▸ EXERCISE: Please write out word for word the opening lines of the material, including the line with "[S'identifier] (1356, 96)" as the last.

▸ INFORMATION:

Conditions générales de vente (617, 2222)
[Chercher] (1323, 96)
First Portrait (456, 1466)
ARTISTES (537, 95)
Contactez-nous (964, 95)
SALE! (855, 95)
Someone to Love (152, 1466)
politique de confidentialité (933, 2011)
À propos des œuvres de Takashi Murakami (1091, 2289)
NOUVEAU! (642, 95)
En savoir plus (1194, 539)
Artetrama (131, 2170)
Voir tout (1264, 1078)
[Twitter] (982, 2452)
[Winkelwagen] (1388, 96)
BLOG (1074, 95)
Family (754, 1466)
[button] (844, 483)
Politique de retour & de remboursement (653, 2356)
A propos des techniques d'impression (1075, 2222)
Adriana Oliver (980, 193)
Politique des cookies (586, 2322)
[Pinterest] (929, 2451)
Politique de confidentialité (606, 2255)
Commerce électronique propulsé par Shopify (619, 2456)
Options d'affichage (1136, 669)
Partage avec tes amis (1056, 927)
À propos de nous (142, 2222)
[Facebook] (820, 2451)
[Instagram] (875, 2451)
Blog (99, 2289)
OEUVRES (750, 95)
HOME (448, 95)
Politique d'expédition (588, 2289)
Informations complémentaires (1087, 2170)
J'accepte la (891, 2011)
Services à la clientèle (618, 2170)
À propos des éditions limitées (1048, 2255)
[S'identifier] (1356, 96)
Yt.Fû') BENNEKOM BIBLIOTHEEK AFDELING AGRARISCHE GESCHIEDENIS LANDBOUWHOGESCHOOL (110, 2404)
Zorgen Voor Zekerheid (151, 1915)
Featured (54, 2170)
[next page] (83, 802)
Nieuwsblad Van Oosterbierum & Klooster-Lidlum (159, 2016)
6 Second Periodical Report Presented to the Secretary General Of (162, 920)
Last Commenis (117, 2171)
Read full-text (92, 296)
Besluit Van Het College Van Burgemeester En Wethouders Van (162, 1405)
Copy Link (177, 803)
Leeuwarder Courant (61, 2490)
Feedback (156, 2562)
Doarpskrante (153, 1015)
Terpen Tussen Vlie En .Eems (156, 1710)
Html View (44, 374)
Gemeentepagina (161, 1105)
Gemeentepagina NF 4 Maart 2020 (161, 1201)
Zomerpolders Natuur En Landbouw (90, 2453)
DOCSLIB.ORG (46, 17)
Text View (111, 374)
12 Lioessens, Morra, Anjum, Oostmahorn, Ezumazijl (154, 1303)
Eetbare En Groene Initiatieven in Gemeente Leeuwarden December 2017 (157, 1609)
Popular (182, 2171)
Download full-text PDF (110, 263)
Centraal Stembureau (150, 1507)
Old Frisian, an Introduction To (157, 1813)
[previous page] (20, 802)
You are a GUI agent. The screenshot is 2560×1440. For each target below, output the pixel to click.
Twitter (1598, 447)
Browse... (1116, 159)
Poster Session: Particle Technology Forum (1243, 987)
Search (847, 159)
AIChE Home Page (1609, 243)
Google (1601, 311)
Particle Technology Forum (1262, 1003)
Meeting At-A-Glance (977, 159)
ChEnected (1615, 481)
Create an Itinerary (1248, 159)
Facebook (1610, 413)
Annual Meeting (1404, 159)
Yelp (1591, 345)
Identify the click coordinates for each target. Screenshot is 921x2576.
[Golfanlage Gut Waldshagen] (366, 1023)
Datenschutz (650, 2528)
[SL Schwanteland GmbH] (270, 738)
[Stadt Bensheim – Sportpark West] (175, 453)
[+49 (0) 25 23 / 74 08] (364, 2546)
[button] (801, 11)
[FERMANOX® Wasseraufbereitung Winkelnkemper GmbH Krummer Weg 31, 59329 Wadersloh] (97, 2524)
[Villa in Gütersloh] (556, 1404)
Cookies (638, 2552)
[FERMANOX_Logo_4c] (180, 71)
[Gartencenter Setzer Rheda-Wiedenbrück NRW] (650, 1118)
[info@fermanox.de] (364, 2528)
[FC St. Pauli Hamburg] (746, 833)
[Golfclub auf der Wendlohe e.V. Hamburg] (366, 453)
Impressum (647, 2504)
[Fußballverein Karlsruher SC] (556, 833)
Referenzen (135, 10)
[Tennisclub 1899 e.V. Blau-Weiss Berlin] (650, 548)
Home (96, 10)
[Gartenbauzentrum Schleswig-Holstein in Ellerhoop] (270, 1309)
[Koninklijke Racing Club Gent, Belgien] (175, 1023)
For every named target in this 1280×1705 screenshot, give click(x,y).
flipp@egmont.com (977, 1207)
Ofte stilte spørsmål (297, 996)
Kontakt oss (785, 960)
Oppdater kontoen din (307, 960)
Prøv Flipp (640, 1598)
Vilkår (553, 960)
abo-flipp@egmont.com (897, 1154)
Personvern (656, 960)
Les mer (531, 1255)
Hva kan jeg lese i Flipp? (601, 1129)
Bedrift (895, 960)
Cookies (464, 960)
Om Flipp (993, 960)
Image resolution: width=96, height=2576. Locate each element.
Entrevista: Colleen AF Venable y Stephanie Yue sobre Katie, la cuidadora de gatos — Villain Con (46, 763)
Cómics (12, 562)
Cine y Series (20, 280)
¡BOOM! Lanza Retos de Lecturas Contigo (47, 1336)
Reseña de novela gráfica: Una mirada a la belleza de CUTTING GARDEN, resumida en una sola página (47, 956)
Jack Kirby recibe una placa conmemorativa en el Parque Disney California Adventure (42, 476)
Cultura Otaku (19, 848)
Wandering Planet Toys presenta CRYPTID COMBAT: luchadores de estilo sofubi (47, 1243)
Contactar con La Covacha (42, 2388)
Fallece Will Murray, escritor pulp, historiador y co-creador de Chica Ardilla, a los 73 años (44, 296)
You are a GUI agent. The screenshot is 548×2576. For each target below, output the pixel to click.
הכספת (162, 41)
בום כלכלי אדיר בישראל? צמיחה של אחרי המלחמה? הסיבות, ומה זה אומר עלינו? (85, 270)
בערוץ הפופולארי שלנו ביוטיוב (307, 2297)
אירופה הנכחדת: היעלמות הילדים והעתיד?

▸ RESPONSE TO THIS EXERCISE:
Conditions générales de vente (617, 2222)
[Chercher] (1323, 96)
First Portrait (456, 1466)
ARTISTES (537, 95)
Contactez-nous (964, 95)
SALE! (855, 95)
Someone to Love (152, 1466)
politique de confidentialité (933, 2011)
À propos des œuvres de Takashi Murakami (1091, 2289)
NOUVEAU! (642, 95)
En savoir plus (1194, 539)
Artetrama (131, 2170)
Voir tout (1264, 1078)
[Twitter] (982, 2452)
[Winkelwagen] (1388, 96)
BLOG (1074, 95)
Family (754, 1466)
[button] (844, 483)
Politique de retour & de remboursement (653, 2356)
A propos des techniques d'impression (1075, 2222)
Adriana Oliver (980, 193)
Politique des cookies (586, 2322)
[Pinterest] (929, 2451)
Politique de confidentialité (606, 2255)
Commerce électronique propulsé par Shopify (619, 2456)
Options d'affichage (1136, 669)
Partage avec tes amis (1056, 927)
À propos de nous (142, 2222)
[Facebook] (820, 2451)
[Instagram] (875, 2451)
Blog (99, 2289)
OEUVRES (750, 95)
HOME (448, 95)
Politique d'expédition (588, 2289)
Informations complémentaires (1087, 2170)
J'accepte la (891, 2011)
Services à la clientèle (618, 2170)
À propos des éditions limitées (1048, 2255)
[S'identifier] (1356, 96)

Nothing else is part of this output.